Cerqueira também chefiou a operação que matou Carlos Lamarca, em 1971. O militar foi reconvocado pela comissão para depor sobre o atentado do Riocentro, mas se recusou a falar.

Outra revelação da comissão foi a de que o sargento João Sacramento relatou ter visto com vida, após serem capturados, ao menos três desaparecidos guerrilha: Divino Ferreira de Souza, Daniel Callado e Antônio de Pádua.

A comissão também revelou informações sobre o depoimento do sargento João Santa Cruz Sacramento, que depôs em novembro de 2013, e descreve a “Casa Azul”, um centro clandestino de prisão e tortura utilizado pelo Exército. O militar também que viu alguns dos desaparecidos com vida antes de elas sumirem. “A chave para achar os corpos ou restos mortais é o Curió, ele era o chefe, ele tinha acesso a tudo e nós não tínhamos”, diz trecho do depoimento do sargento.

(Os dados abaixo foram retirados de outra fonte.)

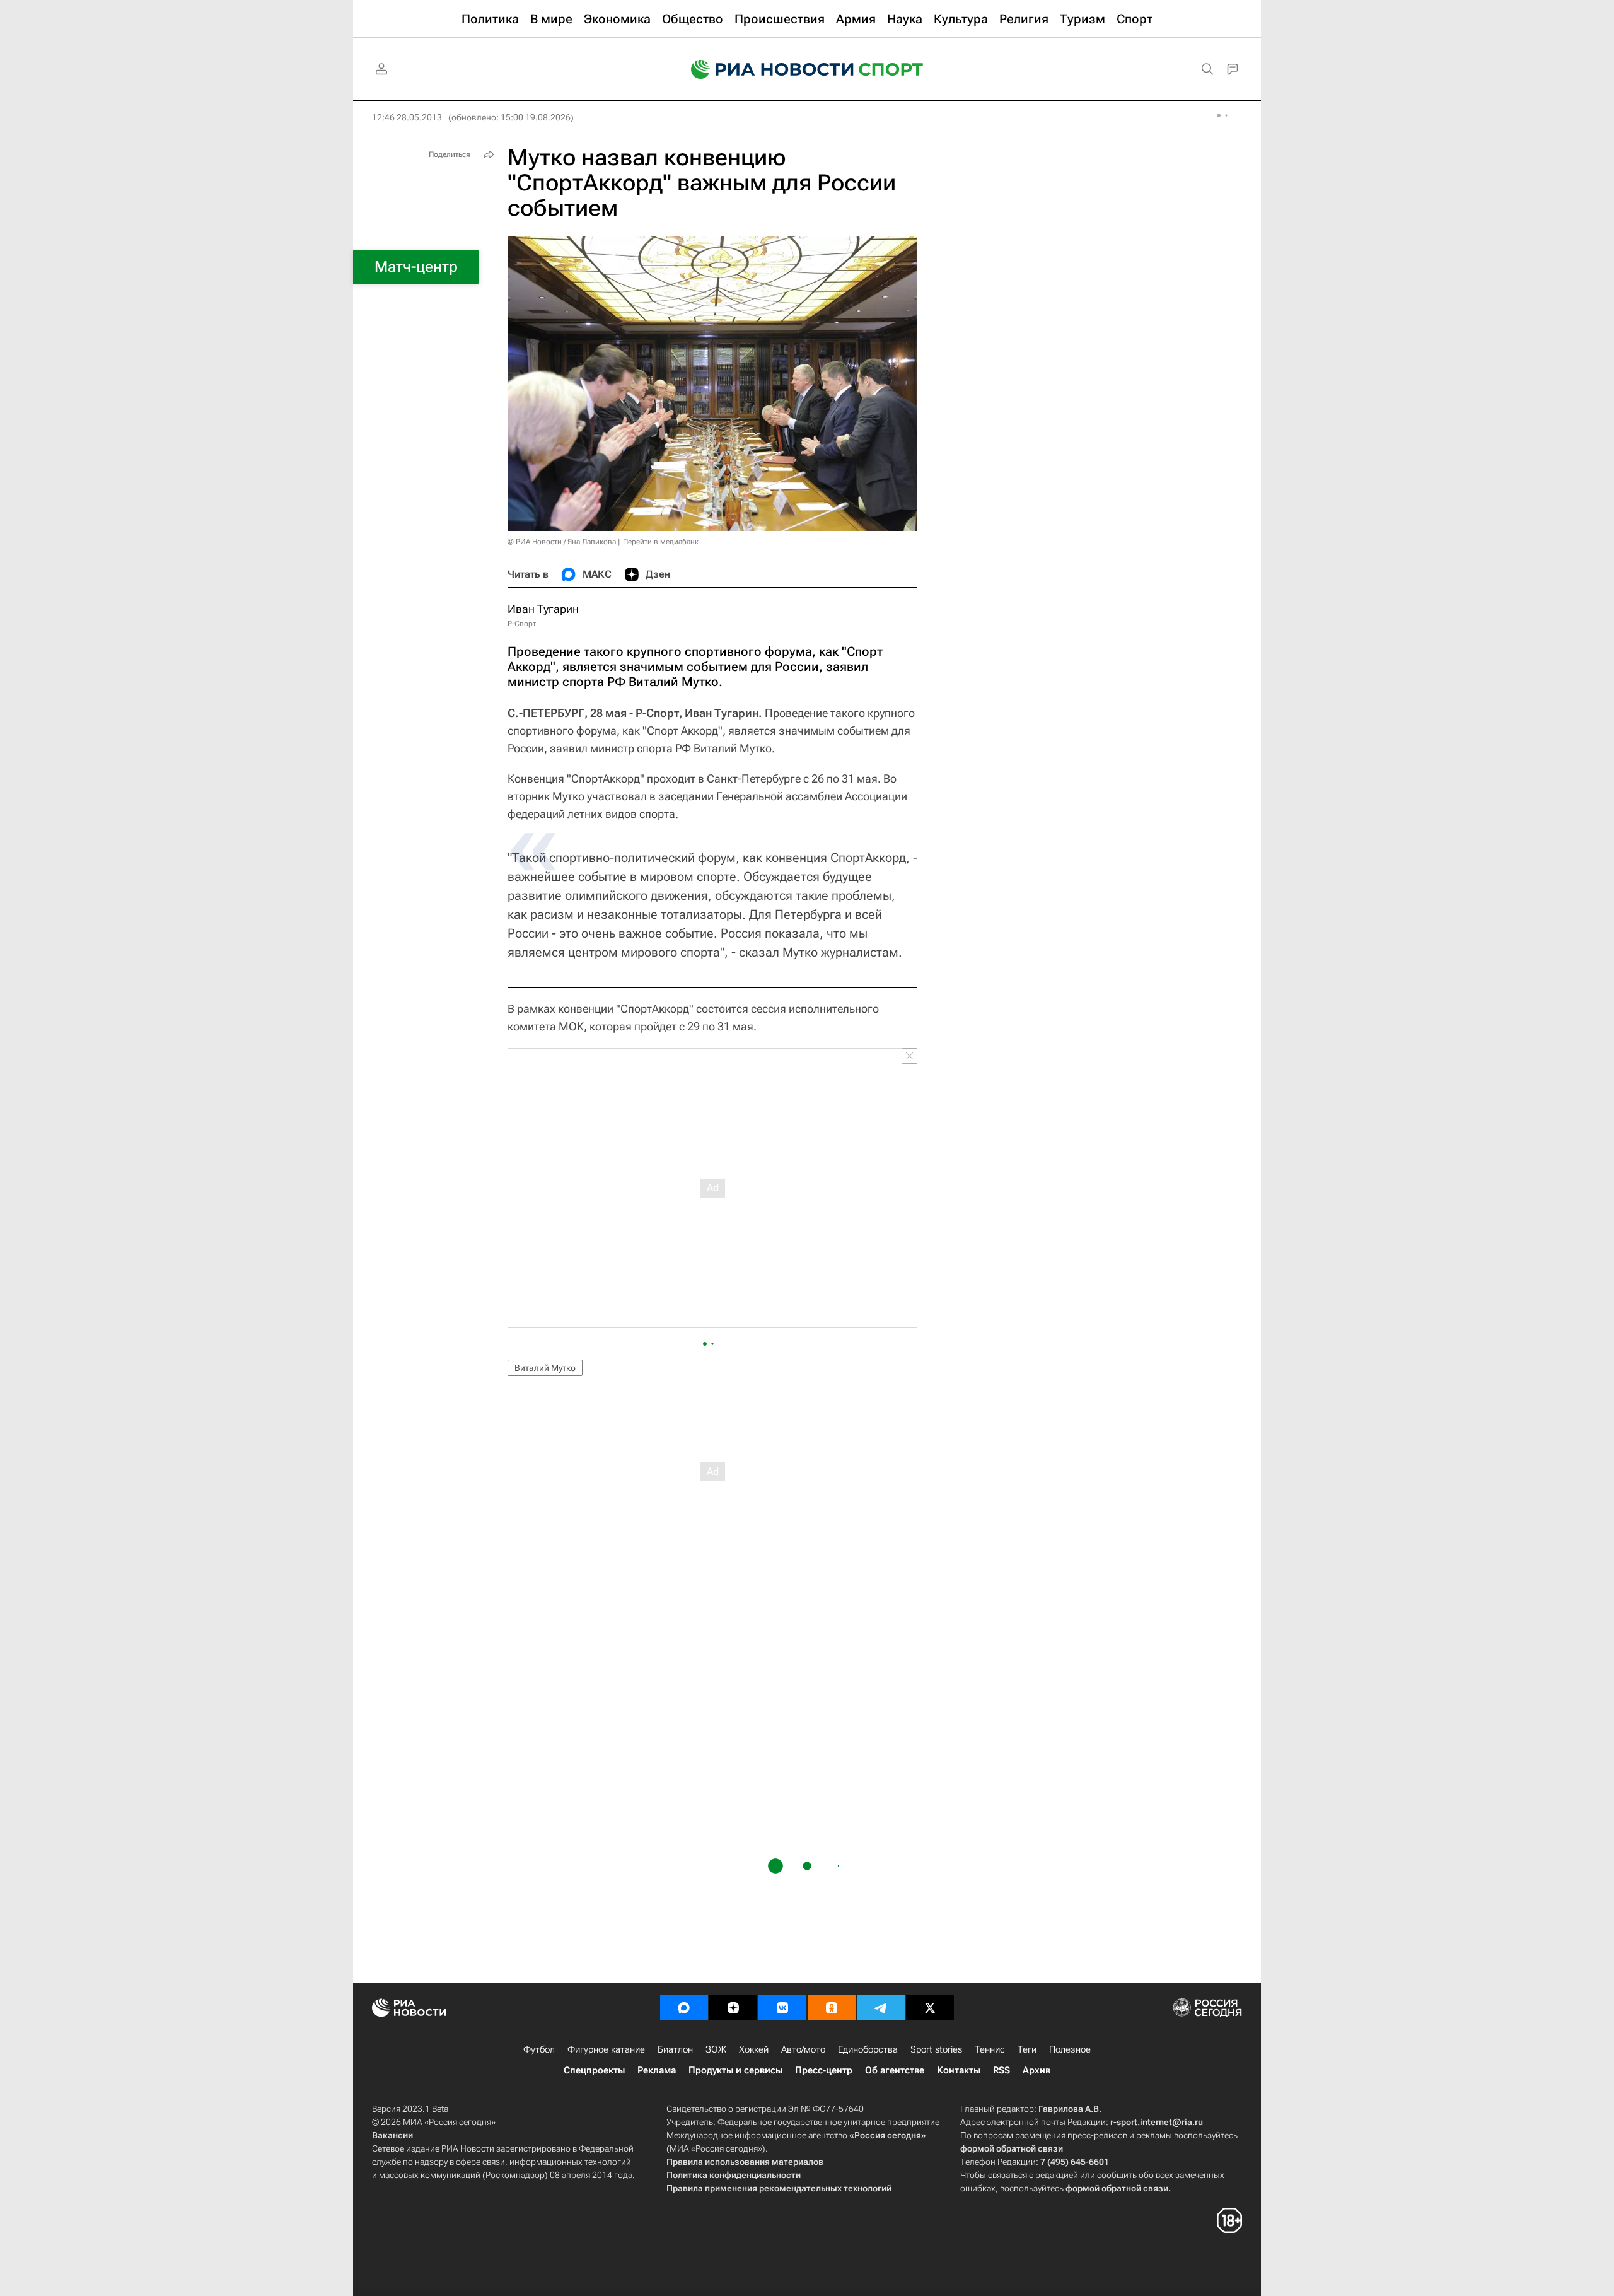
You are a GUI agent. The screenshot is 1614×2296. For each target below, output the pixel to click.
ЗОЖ (715, 2049)
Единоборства (868, 2049)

O colegiado mostrou ainda detalhes sobre o depoimento do general Álvaro de Souza Pinheiro, que confirmou ter atuado na guerrilha na fase decisiva do combate, mas não ofereceu detalhes específicos. O militar disse que em combate na selva “não existe tiro para ferir”, e que os militares a partir de 1964 estavam “prontos para matar pela Pátria”. O general deve ser ouvido de novo pela comissão para falar sobre o uso de napalm na Operação Papagaio.

Depoimentos

Maria Eliana de Castro Pinheiro, irmã do guerrilheiro Antonio Teodoro de Castro, que foi morto na guerrilha, contou a trajetória de seu irmão e contou que seu irmão provavelmente deixou uma filha no Araguaia, que foi adotada por camponeses. Ela foi localizada e aguarda a resposta do Estado para que realize o exame de paternidade.

“A probabilidade dela ser nossa sobrinha é muito grande. O laudo é do nosso coração e a fisionomia. Ela é muito parecida com a minha irmã. Ela já é nossa sobrinha de coração, mas espero que consiga realizar o exame, espero que o Estado que sequestrou nossa sobrinha que a traga de volta”, defendeu Eliana.

Também deu seu depoimento Elizabeth Silveira e Silva, irmã do desaparecido Luiz Rene da Silva, que contou como familiares de militantes tinham e têm dificuldade de encontrar informações sobre eles.

“As famílias buscavam com os mecanismos que conseguiam por meio de advogados. Mas no caso do Araguaia era mais característico porque estavam longe. Ninguém sabia onde eles se encontravam, só militantes de alta direção, alguns familiares sabiam que o militante estava envolvido politicamente, mas muitos nem isso”, comentou Elizabeth.

Mais cedo, a ex-guerrilheira Criméia Schmidt de Almeida, que sobreviveu à guerrilha, afirmou que militares que a interrogavam mostravam cabeças degoladas de guerrilheiros mortos pelos agentes de repressão para forçá-la a identificar as vítimas.